Il Tribunale di La Spezia aveva, in sostanza, ritenuto di non poter definire il perimetro della “categoria” di riferimento (nell’ambito della quale individuare il c.c.n.l. parametro in quanto stipulato dalle organizzazioni sindacali e datoriali comparativamente più rappresentative) esprimendosi in modo difforme rispetto alla volontà espressa, nell’esercizio della libertà sindacale e contrattuale, dalle medesime organizzazioni stipulanti.
La Corte di Cassazione e il Tribunale di Torino procedono in senso contrario, arrivando in sostanza a stabilire una sorta di salario minimo di determinazione giudiziale, alimentando ulteriormente quei rischi di un marcato soggettivismo decisionale recentemente rilevati in dottrina .
In questo senso, sia la sentenza di legittimità, che la pronuncia di merito del Tribunale di Torino suscitano motivi di perplessità, dal momento che il Giudice tende a sostituirsi quale autorità salariale al sindacato (rectius: al sindacato comparativamente più rappresentativo).
Ciò, come già rilevato, suscita dubbi di compatibilità di tale intervento con il principio di libertà sindacale ex art. 39, comma 1, Cost., finendo il Giudice per determinare ab externo sia il perimetro della categoria contrattuale, sia il relativo parametro retributivo per la “giusta retribuzione”.
5. Riflessioni conclusive: la necessità di mettere ordine nella pluralità di c.c.n.l. stipulati dalle organizzazioni sindacali comparativamente più rappresentative.

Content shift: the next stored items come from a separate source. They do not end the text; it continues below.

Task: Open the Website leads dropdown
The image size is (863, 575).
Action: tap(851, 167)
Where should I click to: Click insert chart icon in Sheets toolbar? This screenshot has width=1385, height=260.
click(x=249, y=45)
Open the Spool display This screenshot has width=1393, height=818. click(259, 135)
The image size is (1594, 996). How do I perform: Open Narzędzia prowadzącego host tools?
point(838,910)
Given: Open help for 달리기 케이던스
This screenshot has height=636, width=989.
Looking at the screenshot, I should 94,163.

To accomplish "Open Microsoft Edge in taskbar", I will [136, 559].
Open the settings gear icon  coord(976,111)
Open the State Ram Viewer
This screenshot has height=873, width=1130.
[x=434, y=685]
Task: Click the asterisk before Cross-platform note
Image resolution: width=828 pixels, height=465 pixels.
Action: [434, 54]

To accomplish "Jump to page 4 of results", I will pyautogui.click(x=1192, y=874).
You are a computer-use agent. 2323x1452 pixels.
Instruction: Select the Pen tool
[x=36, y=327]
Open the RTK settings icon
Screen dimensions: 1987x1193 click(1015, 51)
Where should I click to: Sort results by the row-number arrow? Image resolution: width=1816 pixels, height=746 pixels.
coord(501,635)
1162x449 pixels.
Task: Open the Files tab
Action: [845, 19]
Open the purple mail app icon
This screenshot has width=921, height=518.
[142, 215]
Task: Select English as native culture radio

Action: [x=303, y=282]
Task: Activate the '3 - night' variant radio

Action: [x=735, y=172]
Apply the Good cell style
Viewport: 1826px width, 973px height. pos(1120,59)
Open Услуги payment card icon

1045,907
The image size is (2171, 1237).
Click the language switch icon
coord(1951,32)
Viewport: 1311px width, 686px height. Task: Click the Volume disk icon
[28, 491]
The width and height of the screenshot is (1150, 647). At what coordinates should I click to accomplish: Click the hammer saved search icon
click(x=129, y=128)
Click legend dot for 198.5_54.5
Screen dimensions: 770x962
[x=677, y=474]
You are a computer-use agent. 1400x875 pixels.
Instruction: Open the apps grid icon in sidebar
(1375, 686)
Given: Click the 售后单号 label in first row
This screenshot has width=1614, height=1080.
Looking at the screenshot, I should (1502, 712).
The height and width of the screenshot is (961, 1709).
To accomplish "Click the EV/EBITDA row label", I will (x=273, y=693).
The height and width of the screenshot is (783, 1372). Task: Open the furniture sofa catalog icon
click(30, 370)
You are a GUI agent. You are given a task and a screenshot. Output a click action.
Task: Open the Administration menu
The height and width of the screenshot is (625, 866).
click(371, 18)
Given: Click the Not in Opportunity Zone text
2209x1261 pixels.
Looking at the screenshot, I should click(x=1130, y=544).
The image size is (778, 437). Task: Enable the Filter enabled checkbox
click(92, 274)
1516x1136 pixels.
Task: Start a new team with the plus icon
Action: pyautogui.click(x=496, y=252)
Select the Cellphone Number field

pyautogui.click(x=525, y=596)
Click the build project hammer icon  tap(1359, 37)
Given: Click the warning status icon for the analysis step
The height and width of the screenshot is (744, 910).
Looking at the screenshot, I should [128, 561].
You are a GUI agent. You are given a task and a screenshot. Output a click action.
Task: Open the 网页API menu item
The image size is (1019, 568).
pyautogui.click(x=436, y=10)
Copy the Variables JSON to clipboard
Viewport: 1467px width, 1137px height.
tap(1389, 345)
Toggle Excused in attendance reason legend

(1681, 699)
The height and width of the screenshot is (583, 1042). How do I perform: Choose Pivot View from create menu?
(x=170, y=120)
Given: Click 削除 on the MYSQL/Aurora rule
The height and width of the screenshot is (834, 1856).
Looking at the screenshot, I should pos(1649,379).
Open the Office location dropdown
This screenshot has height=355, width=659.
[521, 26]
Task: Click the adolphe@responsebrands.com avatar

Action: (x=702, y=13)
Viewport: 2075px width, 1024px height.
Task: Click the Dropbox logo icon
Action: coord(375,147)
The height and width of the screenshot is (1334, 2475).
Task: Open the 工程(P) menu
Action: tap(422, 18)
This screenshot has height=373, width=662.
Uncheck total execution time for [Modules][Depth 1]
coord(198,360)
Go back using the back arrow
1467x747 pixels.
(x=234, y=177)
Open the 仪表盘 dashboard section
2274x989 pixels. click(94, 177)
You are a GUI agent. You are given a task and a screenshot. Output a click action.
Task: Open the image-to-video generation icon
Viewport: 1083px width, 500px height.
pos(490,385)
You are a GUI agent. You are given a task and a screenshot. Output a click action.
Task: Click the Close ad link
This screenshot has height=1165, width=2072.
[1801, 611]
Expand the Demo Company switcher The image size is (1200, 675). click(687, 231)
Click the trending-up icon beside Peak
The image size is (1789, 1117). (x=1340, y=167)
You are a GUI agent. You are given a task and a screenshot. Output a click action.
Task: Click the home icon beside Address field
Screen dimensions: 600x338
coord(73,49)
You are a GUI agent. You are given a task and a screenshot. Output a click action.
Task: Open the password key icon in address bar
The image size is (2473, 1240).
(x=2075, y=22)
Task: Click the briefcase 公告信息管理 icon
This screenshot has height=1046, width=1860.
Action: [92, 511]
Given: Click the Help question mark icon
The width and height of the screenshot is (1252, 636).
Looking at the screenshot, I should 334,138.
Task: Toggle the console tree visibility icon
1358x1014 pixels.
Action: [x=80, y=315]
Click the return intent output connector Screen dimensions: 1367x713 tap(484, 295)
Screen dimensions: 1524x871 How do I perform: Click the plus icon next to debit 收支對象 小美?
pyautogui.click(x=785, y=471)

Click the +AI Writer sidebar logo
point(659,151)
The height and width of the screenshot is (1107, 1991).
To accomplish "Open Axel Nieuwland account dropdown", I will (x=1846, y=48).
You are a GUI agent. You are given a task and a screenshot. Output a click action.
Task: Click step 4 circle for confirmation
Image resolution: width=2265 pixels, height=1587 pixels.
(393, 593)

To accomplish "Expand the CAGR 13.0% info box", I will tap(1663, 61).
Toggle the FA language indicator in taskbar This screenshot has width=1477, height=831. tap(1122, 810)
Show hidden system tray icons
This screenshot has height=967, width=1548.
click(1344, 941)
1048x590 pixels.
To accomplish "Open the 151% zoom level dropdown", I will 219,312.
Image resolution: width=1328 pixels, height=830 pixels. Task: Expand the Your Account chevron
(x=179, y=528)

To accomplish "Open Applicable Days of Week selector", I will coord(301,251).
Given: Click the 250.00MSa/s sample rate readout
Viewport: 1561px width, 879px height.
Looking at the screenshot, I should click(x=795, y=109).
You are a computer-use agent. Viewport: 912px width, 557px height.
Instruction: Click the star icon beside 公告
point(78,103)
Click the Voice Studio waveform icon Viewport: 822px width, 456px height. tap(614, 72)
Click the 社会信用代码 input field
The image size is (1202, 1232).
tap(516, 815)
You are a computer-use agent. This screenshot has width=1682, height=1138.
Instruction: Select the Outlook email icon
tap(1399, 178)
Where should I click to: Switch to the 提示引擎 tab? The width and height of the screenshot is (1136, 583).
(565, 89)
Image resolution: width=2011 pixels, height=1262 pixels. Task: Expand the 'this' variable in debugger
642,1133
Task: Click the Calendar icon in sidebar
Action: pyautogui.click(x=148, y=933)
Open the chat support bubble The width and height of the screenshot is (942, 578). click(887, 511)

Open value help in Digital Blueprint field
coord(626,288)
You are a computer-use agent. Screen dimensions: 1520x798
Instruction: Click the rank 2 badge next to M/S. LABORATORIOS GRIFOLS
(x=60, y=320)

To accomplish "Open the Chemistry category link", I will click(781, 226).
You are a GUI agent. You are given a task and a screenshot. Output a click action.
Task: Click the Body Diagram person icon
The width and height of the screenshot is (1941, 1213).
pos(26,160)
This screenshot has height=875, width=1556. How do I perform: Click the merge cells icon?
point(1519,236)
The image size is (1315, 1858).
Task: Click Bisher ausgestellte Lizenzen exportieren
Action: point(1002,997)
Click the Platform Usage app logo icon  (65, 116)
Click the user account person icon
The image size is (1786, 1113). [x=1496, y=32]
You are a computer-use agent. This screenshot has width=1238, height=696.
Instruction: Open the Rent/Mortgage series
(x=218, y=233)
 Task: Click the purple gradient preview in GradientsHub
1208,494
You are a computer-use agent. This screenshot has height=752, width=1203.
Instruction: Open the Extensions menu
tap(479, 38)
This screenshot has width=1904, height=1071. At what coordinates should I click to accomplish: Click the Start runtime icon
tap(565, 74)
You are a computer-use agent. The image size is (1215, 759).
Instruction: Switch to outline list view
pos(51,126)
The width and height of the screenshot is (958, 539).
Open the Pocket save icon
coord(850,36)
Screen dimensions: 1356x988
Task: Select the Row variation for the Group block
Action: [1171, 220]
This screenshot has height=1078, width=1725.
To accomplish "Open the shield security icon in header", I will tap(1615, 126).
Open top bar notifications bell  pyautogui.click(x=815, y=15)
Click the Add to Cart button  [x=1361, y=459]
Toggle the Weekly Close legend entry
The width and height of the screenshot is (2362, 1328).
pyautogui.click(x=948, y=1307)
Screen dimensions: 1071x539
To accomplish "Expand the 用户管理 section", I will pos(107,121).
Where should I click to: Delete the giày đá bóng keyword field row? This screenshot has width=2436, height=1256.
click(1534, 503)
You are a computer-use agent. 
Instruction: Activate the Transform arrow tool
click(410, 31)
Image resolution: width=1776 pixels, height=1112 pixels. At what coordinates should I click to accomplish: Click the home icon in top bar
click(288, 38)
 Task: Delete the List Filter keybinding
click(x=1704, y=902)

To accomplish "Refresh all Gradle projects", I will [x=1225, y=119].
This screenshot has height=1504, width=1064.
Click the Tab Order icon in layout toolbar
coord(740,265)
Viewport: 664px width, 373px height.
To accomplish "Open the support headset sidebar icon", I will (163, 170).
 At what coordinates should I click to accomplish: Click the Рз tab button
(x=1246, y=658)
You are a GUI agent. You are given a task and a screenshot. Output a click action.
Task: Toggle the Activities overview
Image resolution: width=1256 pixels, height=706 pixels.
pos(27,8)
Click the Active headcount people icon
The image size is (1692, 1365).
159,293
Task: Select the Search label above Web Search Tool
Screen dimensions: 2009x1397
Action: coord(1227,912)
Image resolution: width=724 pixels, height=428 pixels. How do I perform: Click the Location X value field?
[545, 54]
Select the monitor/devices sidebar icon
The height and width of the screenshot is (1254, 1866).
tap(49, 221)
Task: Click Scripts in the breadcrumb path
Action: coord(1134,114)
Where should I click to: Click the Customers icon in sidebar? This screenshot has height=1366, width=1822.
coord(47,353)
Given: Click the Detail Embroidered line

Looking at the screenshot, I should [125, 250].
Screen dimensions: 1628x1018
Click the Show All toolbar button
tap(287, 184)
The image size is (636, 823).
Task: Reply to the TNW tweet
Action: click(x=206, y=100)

Per quanto non pienamente condivisibili (a modesto avviso di chi scrive), i recenti orientamenti della giurisprudenza appena presi in esame hanno però un indubbio merito: destare l’attenzione sull’eccessiva proliferazione di contratti sottoscritti anche dalle organizzazioni sindacali dei lavoratori comparativamente più rappresentative.
Tale proliferazione ha, infatti, determinato «una vera e propria giungla che riflette una realtà di forte frammentazione delle relazioni industriali italiane e di progressiva disarticolazione delle categorie» . È poi sufficiente confrontare gli articoli dedicati a definire l’area di applicazione di alcuni dei contratti collettivi stipulati da organizzazioni sicuramente rappresentative (da entrambi i lati) per avvedersi che anche quelli formalmente dedicati a settori diversi presentano delle possibili aree di sovrapposizione .
Spetta, quindi, proprio alle organizzazioni sindacali e datoriali comparativamente più rappresentative dimostrare la capacità di esercitare la propria autonomia dando vita ad un sistema contrattuale ordinato e regolato, riducendo effettivamente il numero dei contratti collettivi ed evitando le possibili aree di sovrapposizione tra gli stessi, anche per evitare le conseguenze (emerse in modo emblematico nella sentenza in commento) in materia di differenziali salariali tra diversi c.c.n.l. quantomeno “contigui”, se non proprio sovrapponibili quanto al campo di applicazione.
In questo senso il sindacato confederale può e deve effettivamente tornare ad esercitare un ruolo di regia rispetto alle scelte contrattuali delle singole federazioni di categoria e di razionalizzazione dell’intero sistema della contrattazione collettiva nazionale .
È tuttavia opportuno ribadire conclusivamente che si tratta di valutazioni discrezionali che rientrano nell’ambito della libertà sindacale delle organizzazioni comparativamente più rappresentative e non sembrano poter contemplare – almeno allo stato attuale della disciplina – un intervento suppletivo (rectius: sostitutivo) della Magistratura.